:: Instructions for the task ::
Only the lines from the one containing "Screen dimensions: 543x253" to the end of the data below belong in the answer, each repeated exactly; no pictures.

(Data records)
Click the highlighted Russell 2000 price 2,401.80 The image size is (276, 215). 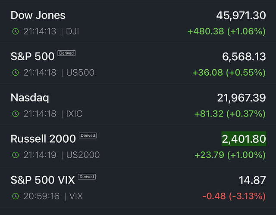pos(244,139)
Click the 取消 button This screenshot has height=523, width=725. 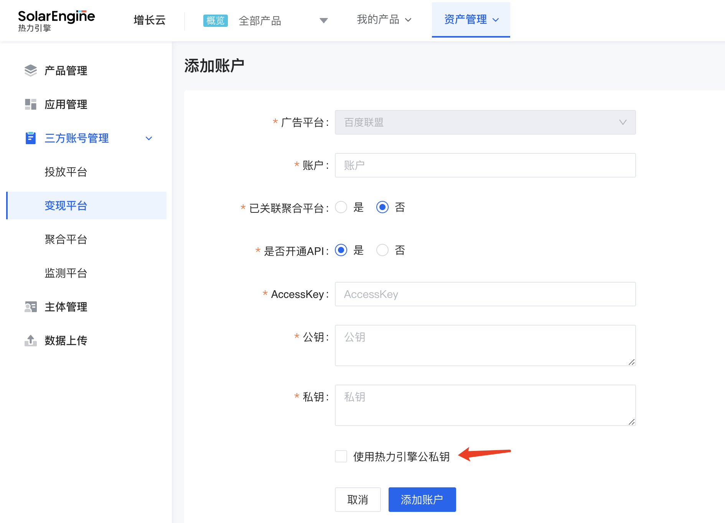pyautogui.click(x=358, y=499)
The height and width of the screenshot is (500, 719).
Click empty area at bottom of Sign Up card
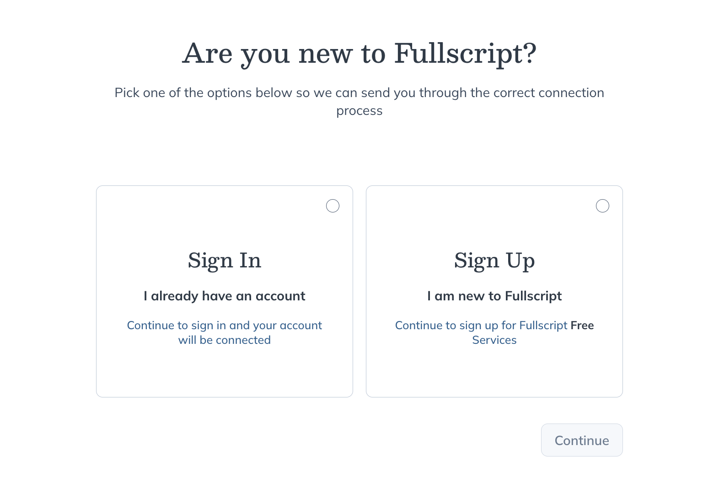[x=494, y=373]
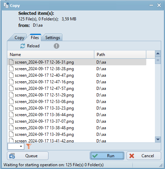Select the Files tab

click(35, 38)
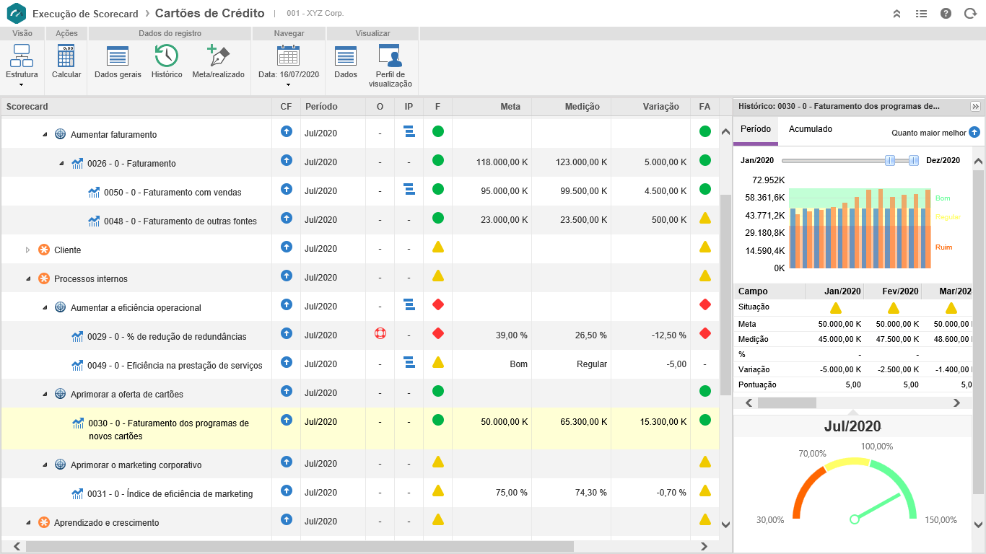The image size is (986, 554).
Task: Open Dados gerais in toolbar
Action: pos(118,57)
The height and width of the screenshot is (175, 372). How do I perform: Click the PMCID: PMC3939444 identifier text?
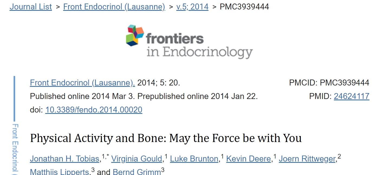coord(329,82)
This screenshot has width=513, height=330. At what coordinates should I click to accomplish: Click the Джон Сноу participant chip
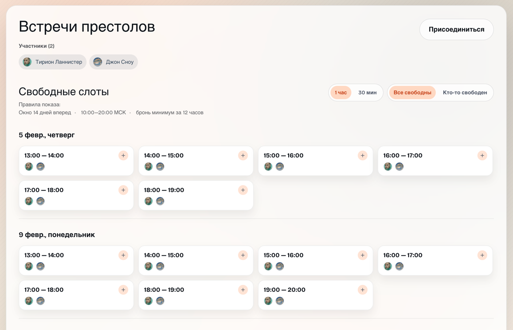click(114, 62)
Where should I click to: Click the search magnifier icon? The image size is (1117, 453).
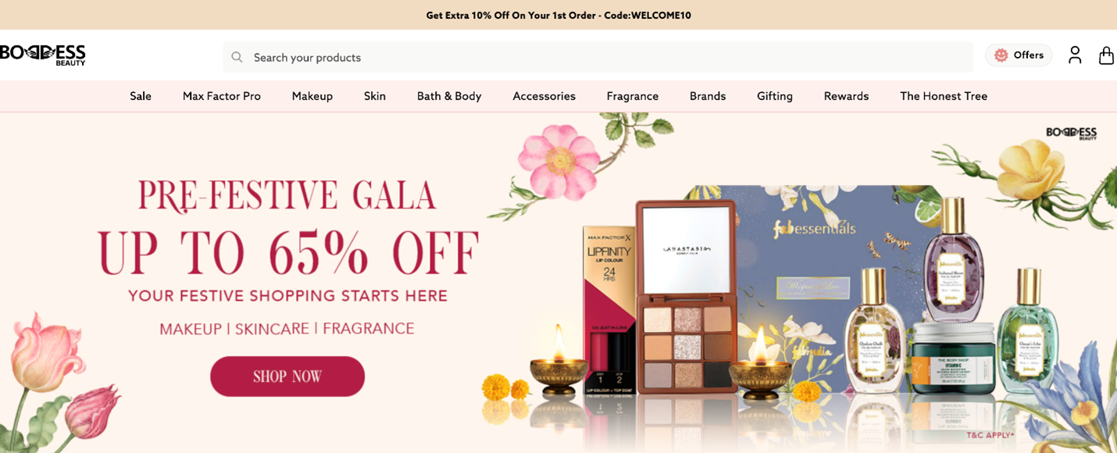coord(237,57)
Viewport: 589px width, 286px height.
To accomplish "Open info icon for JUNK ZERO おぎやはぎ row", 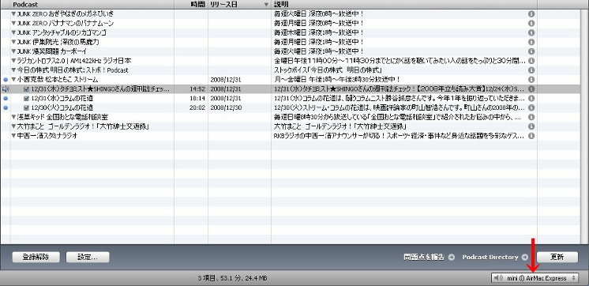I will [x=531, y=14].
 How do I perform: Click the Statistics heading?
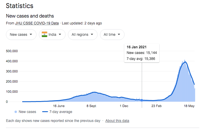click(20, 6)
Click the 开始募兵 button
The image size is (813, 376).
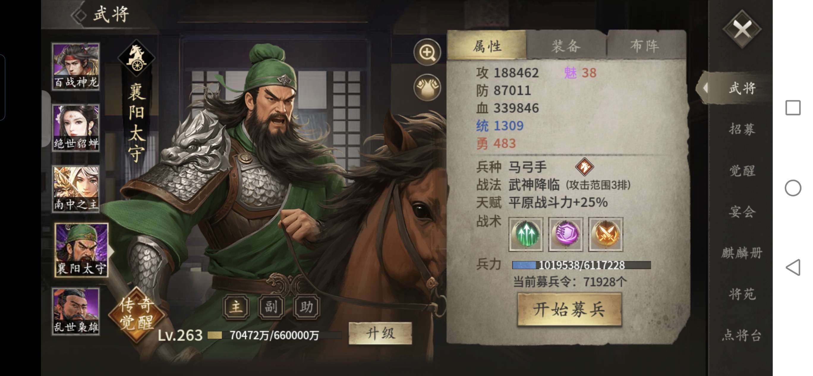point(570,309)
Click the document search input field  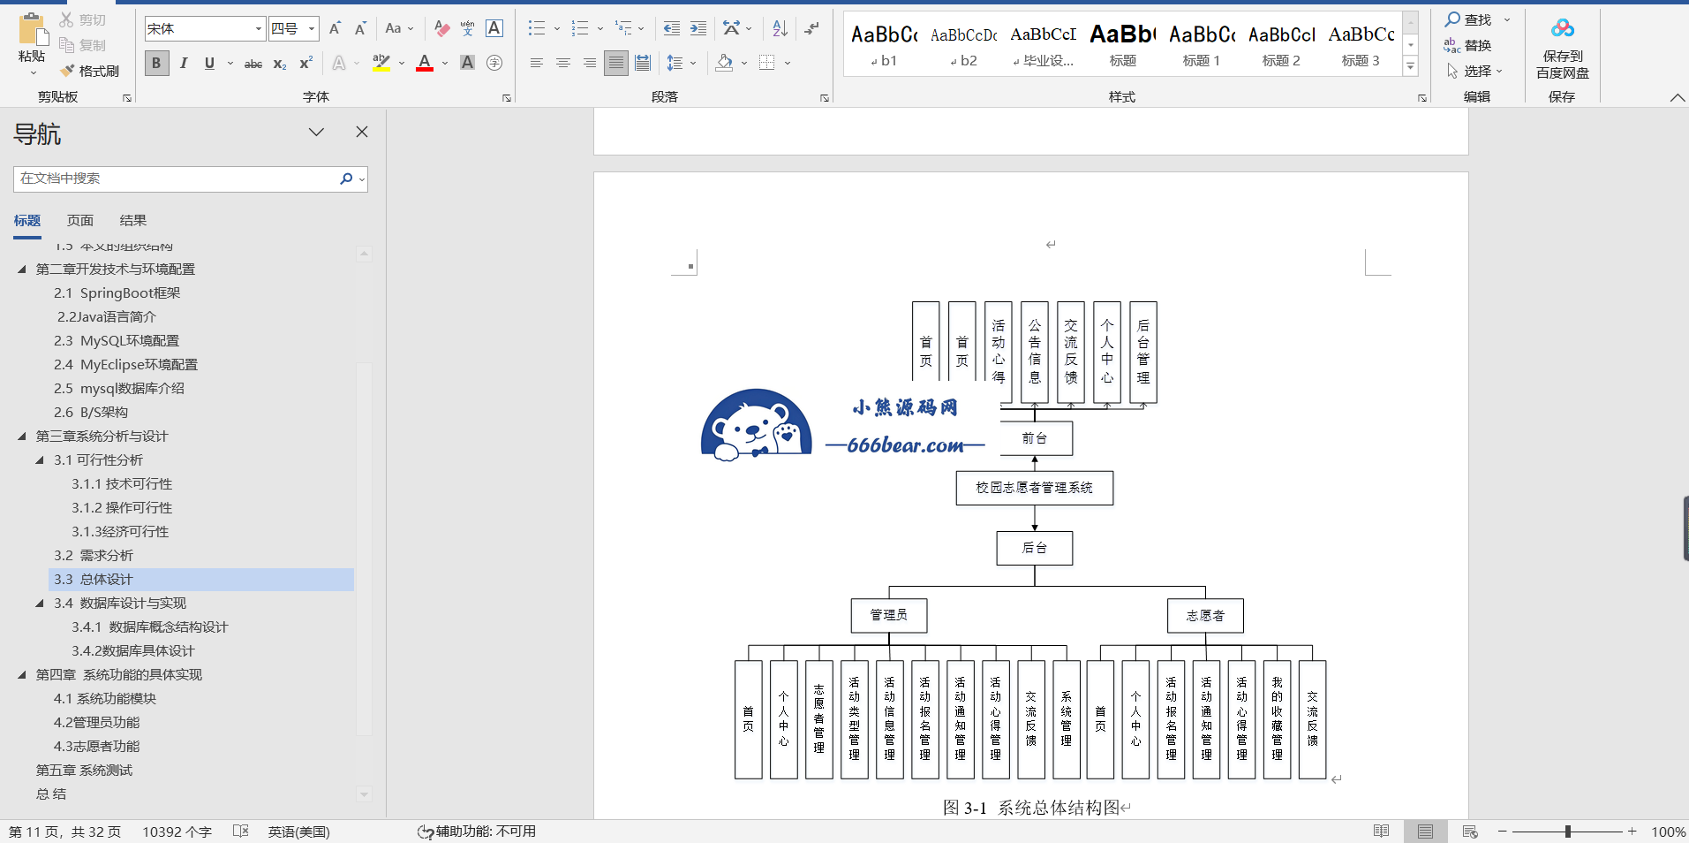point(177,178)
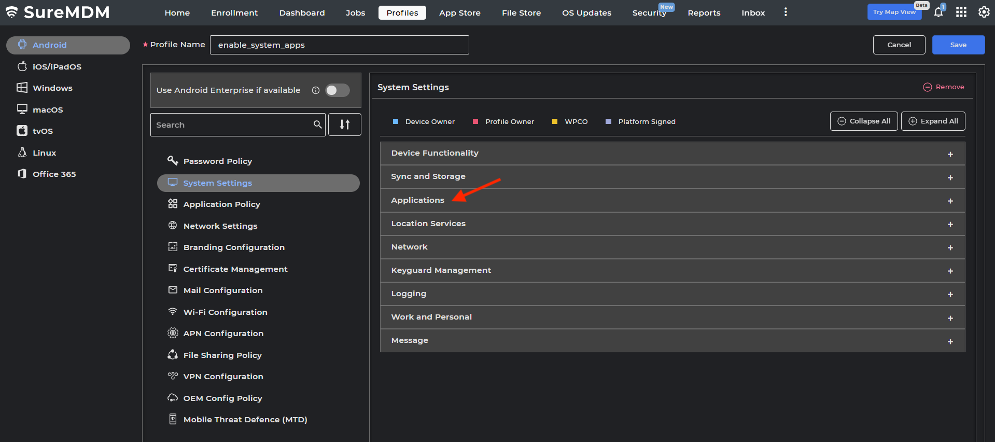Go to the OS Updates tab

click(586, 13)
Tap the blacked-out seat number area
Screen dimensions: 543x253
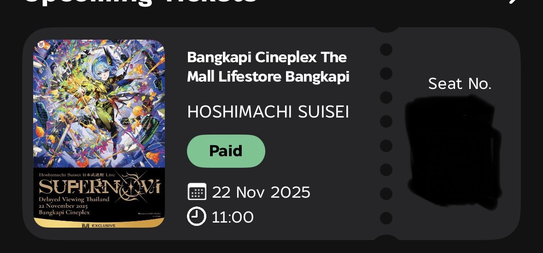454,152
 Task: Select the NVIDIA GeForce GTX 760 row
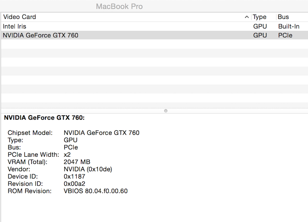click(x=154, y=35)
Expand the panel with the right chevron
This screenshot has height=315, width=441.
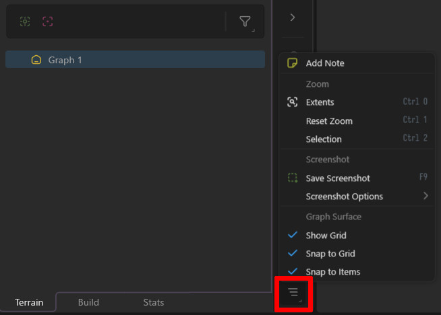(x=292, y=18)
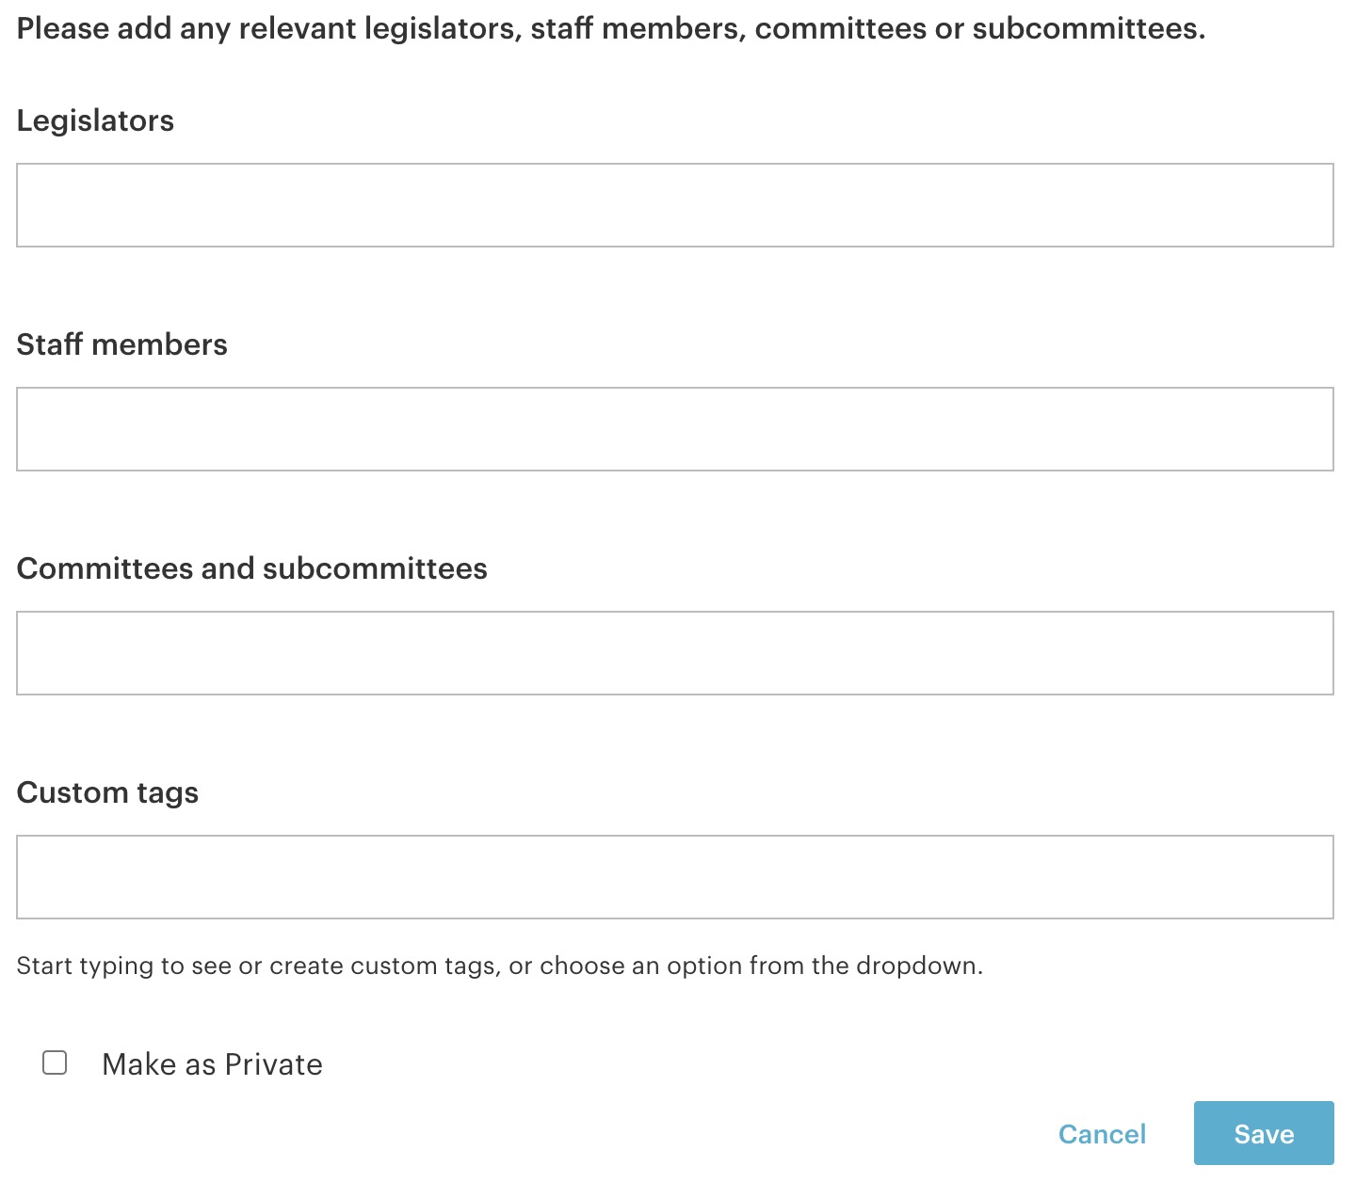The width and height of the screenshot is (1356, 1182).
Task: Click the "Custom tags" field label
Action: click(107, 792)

:: Answer area ::
Screen dimensions: 543x253
454,152
 Task: Select the NVIDIA GeForce GTX 760 row
click(x=154, y=35)
Expand the panel with the right chevron
This screenshot has height=315, width=441.
(x=292, y=18)
The width and height of the screenshot is (1356, 1182).
Task: Click the "Custom tags" field label
Action: click(107, 792)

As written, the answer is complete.